▶ **YOUR INSTRUCTIONS**:
Retype exactly the lines below, starting with the line that contains "The height and" and ending with the last line; leave out any pictures.

[Items listed in a dataset]
******
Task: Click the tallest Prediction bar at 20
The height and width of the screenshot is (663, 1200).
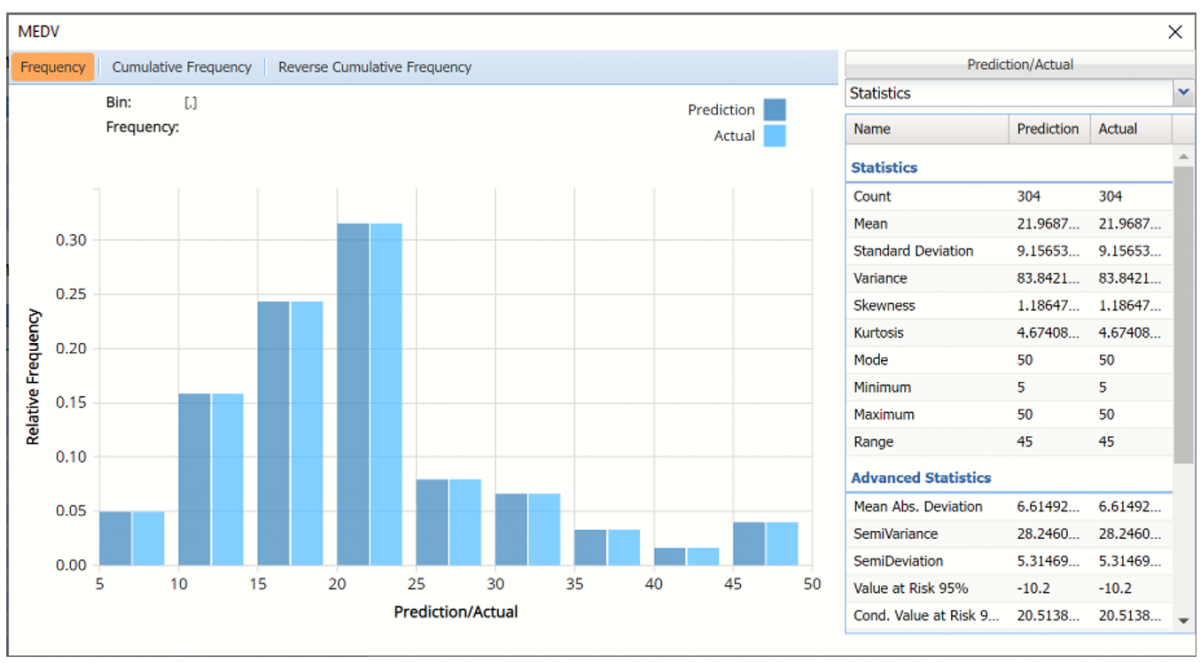Action: pyautogui.click(x=353, y=393)
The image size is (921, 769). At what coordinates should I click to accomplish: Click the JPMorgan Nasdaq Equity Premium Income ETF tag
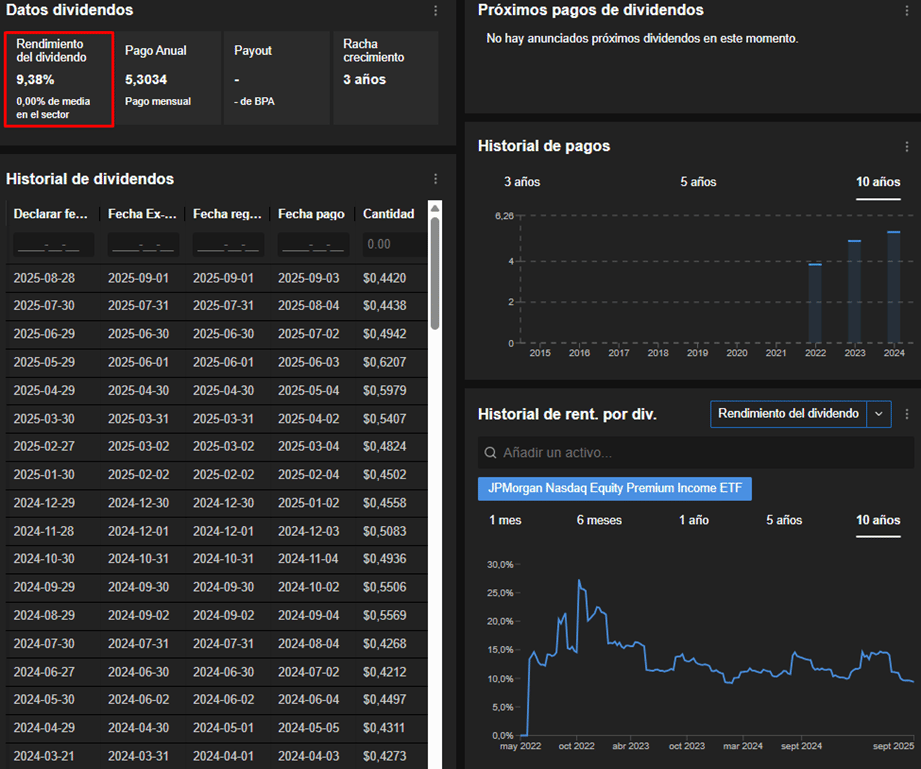pyautogui.click(x=615, y=488)
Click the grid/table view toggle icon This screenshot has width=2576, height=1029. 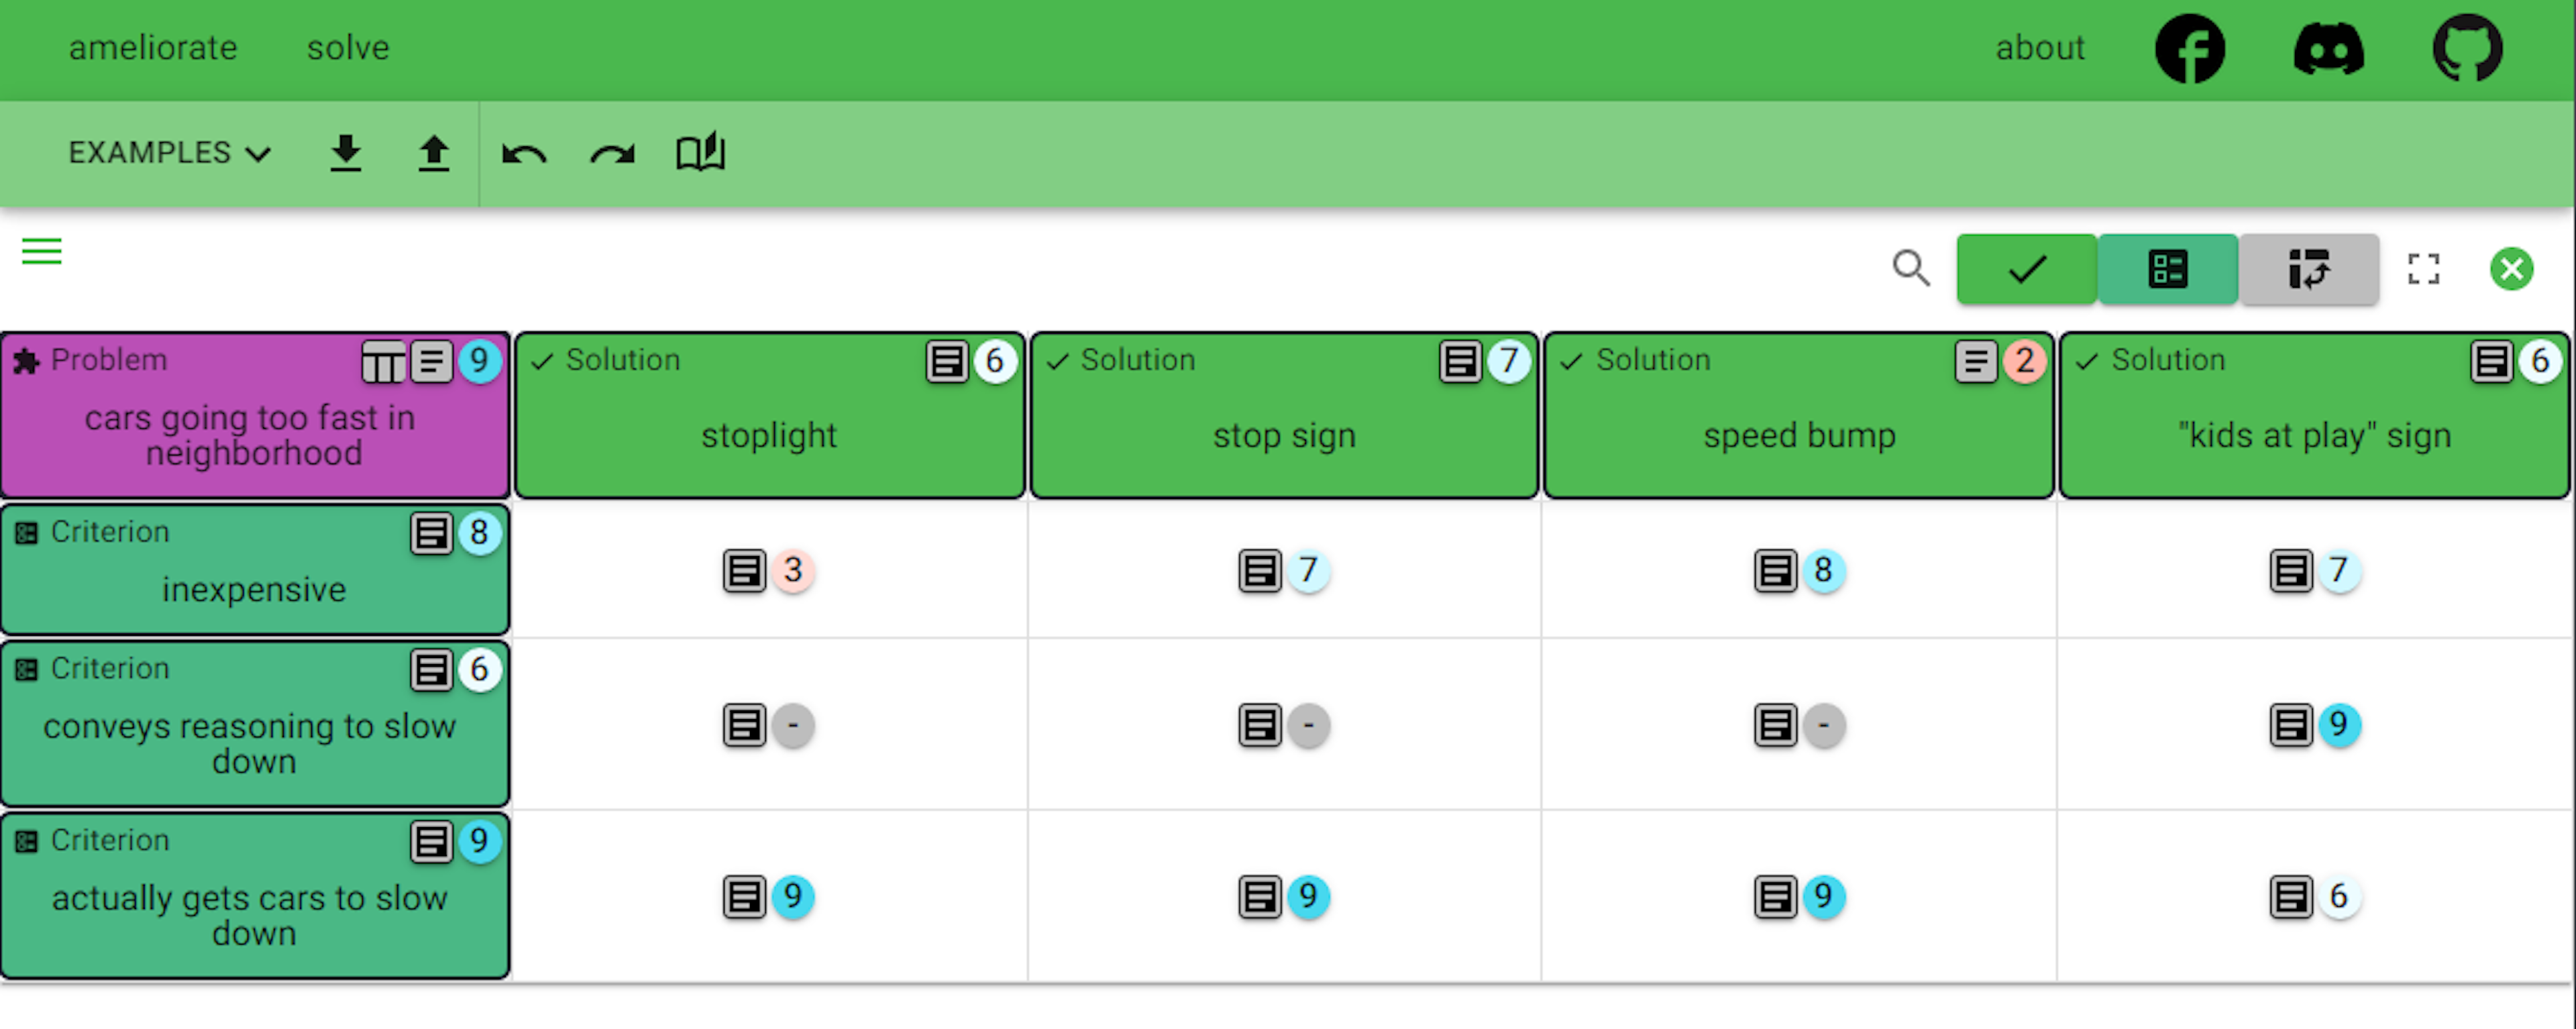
******
▶ **RESULT OF THIS TASK**:
The height and width of the screenshot is (663, 1200).
Action: pyautogui.click(x=353, y=393)
The image size is (921, 769). At what coordinates should I click to accomplish: Click the JPMorgan Nasdaq Equity Premium Income ETF tag
pyautogui.click(x=615, y=488)
Click the grid/table view toggle icon This screenshot has width=2576, height=1029. 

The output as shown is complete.